Luther Vandross singles chronology
| "Wait for Love" (1985) | "If Only for One Night" (1985) | "Give Me the Reason" (1986) |

= If Only for One Night =

"If Only for One Night" is a song written and originally performed by American singer-songwriter Brenda Russell on her self-titled debut studio album in 1979. In 1988, in Europe, it was issued as the B-side of her single "Gravity".

The song was covered by Luther Vandross in 1985 for his fourth studio album, The Night I Fell in Love, and was also released as a single.

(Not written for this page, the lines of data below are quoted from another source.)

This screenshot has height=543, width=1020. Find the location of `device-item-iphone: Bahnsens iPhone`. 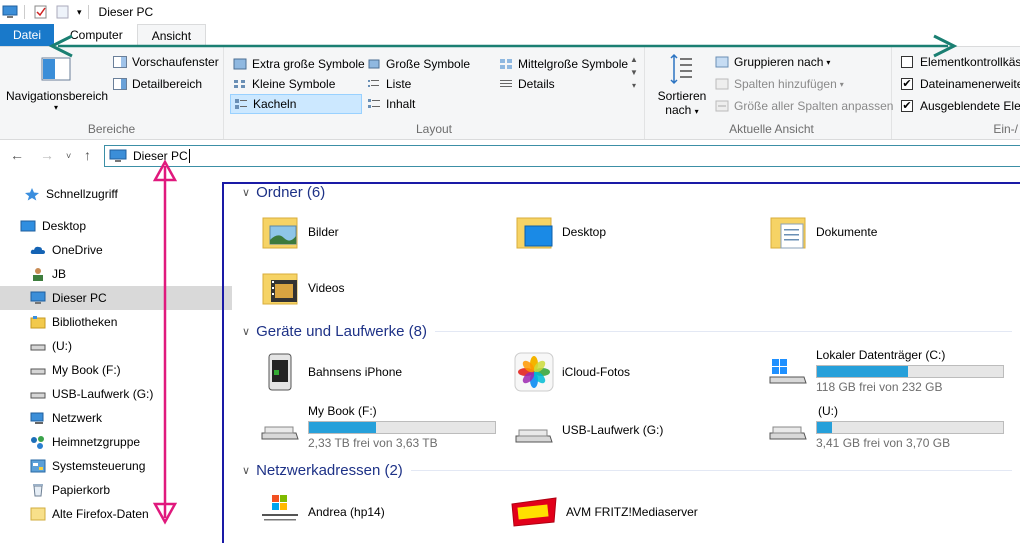

device-item-iphone: Bahnsens iPhone is located at coordinates (331, 372).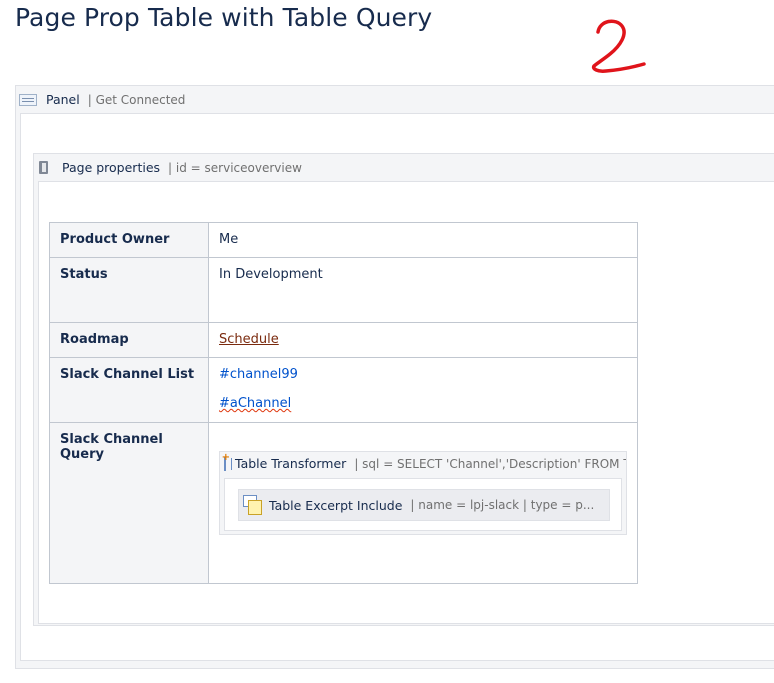 The height and width of the screenshot is (683, 774). What do you see at coordinates (136, 100) in the screenshot?
I see `panel-macro-params: | Get Connected` at bounding box center [136, 100]. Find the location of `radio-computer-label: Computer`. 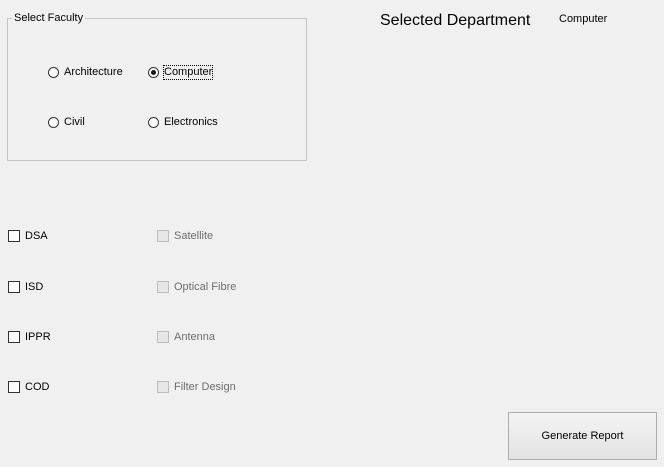

radio-computer-label: Computer is located at coordinates (188, 72).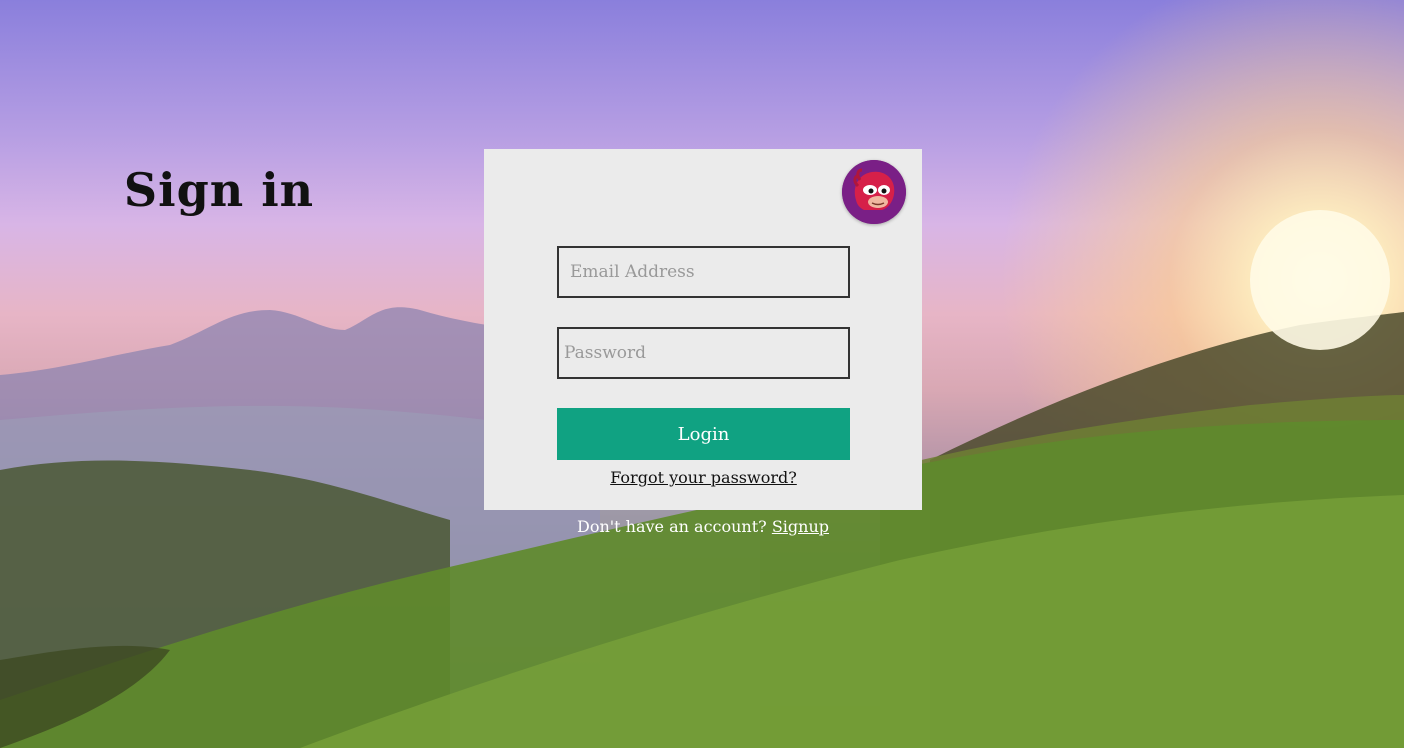 This screenshot has width=1404, height=748. I want to click on signup-prompt-line: Don't have an account? Signup, so click(703, 527).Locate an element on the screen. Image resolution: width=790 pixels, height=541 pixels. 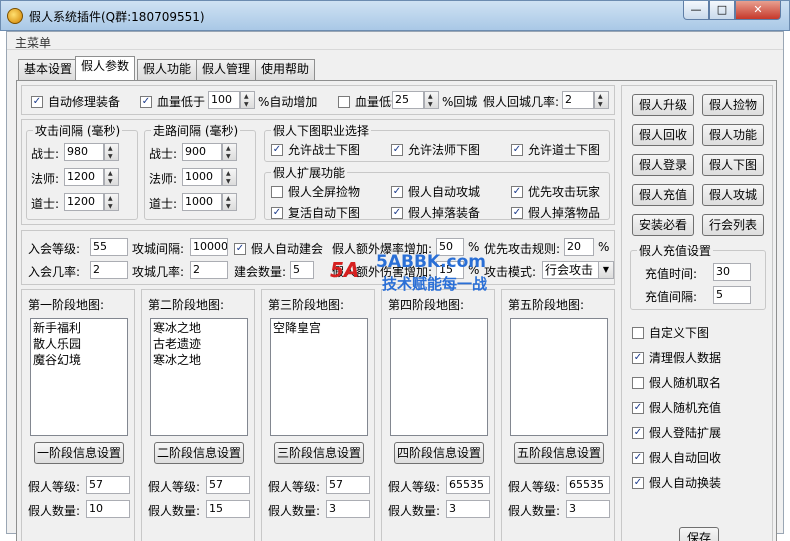
stage-settings-button: 一阶段信息设置 is located at coordinates (79, 453).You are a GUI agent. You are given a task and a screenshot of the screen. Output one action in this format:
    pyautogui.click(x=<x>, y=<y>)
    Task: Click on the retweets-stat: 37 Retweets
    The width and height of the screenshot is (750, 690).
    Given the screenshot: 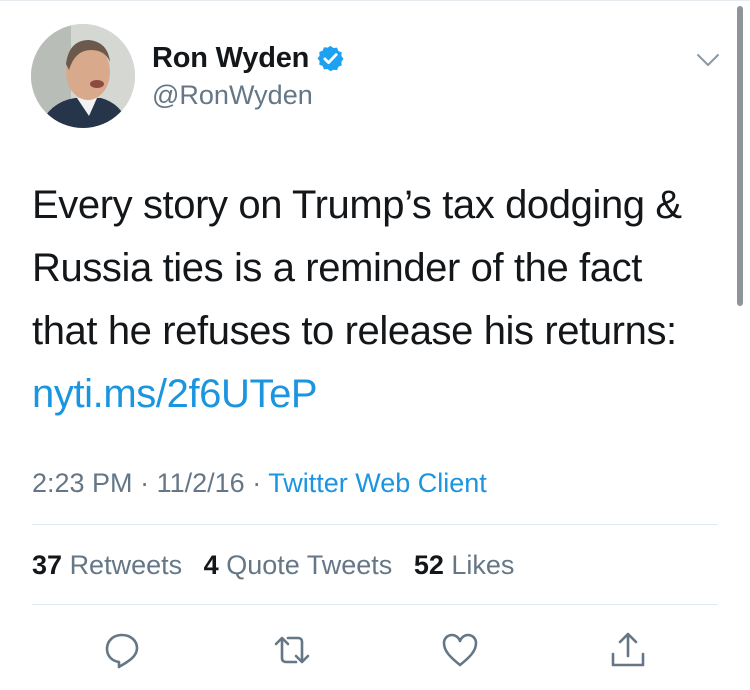 What is the action you would take?
    pyautogui.click(x=107, y=565)
    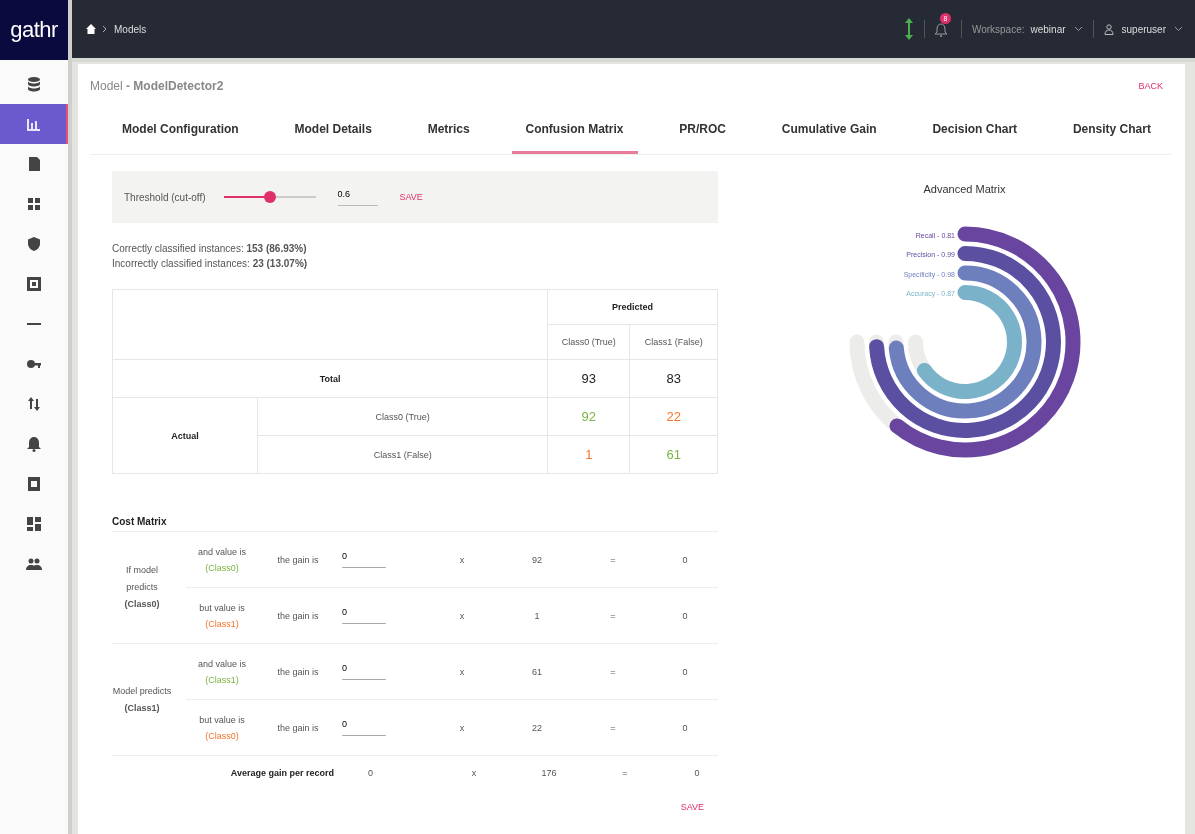 The width and height of the screenshot is (1195, 834). Describe the element at coordinates (975, 131) in the screenshot. I see `tab: Decision Chart` at that location.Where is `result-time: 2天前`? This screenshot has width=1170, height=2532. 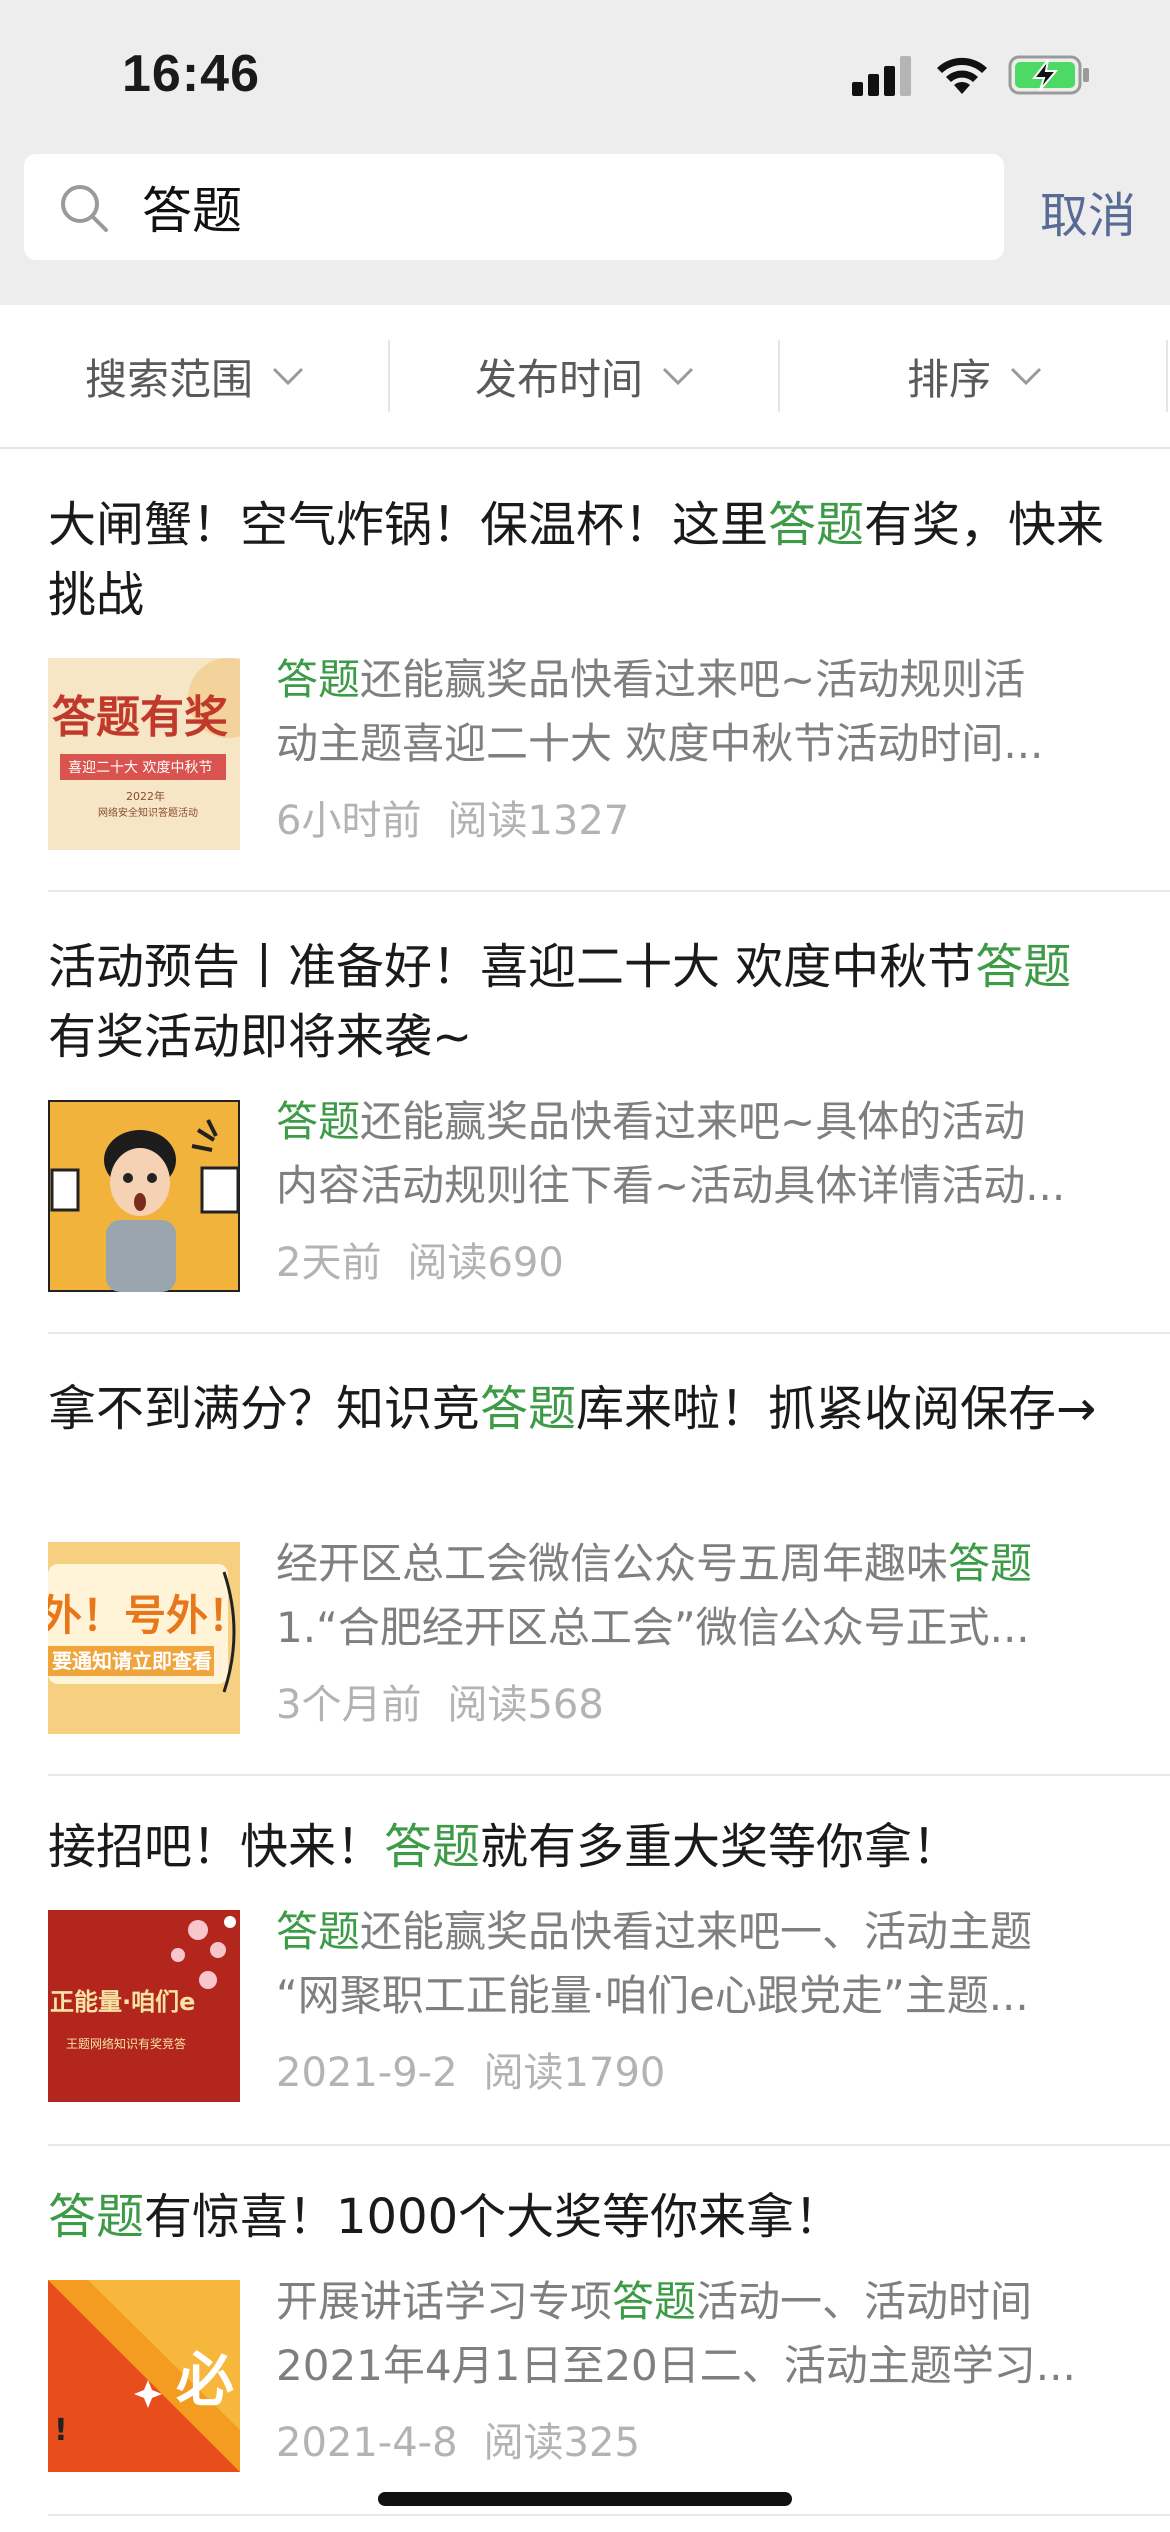
result-time: 2天前 is located at coordinates (329, 1263).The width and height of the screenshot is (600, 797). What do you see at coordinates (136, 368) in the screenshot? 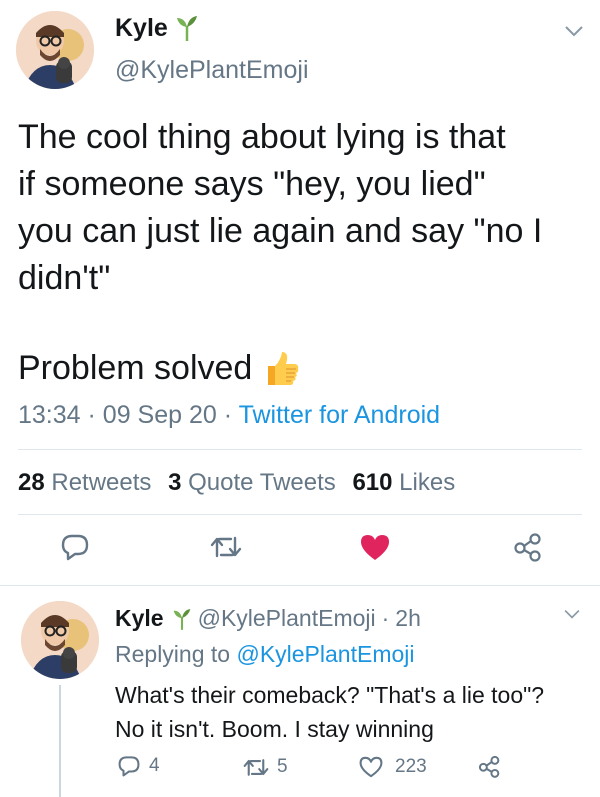
I see `tweet-text-line: Problem solved` at bounding box center [136, 368].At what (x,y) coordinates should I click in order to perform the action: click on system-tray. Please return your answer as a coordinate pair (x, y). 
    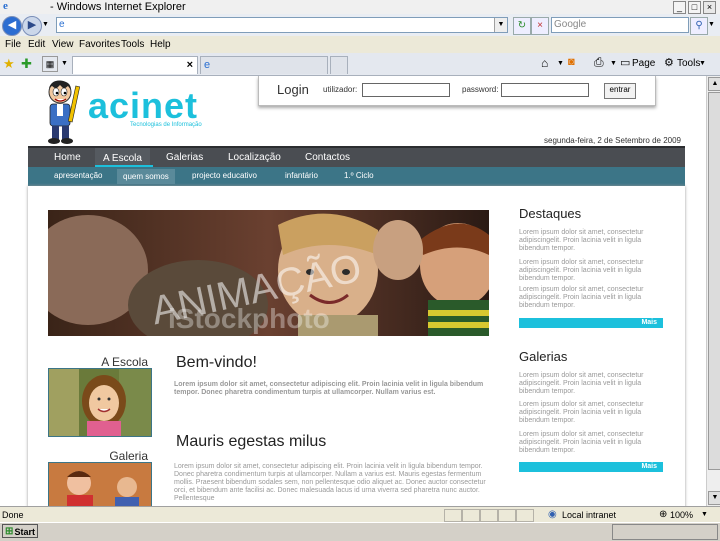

Vandross has performed the song on several concert tours, including his The Night I Fell in Love Tour (1985–86).

Other covers were recorded by Roberta Flack and Peabo Bryson on their collaborative album Live & More (1980), by Marilyn McCoo in her role as Tamara Price on a 1986 episode of the soap opera Days Of Our Lives, by Babyface on the tribute album So Amazing: An All-Star Tribute to Luther Vandross (2005), by Marcus Miller on his album Silver Rain (2005) and by Ruben Studdard on his album The Return (2006).

In 2005 the song was sampled on the single "Let Me Hold You" by Bow Wow featuring Omarion, which reached the number four on the Billboard Hot 100. In 2015 the song was also sampled by Tamar Braxton on the track "I Love You" from her fourth studio album, Calling All Lovers. Elements of the song were also sampled one the track "Do It 2 Me" by Janet Jackson, from her 2006 album "20 Y.O.".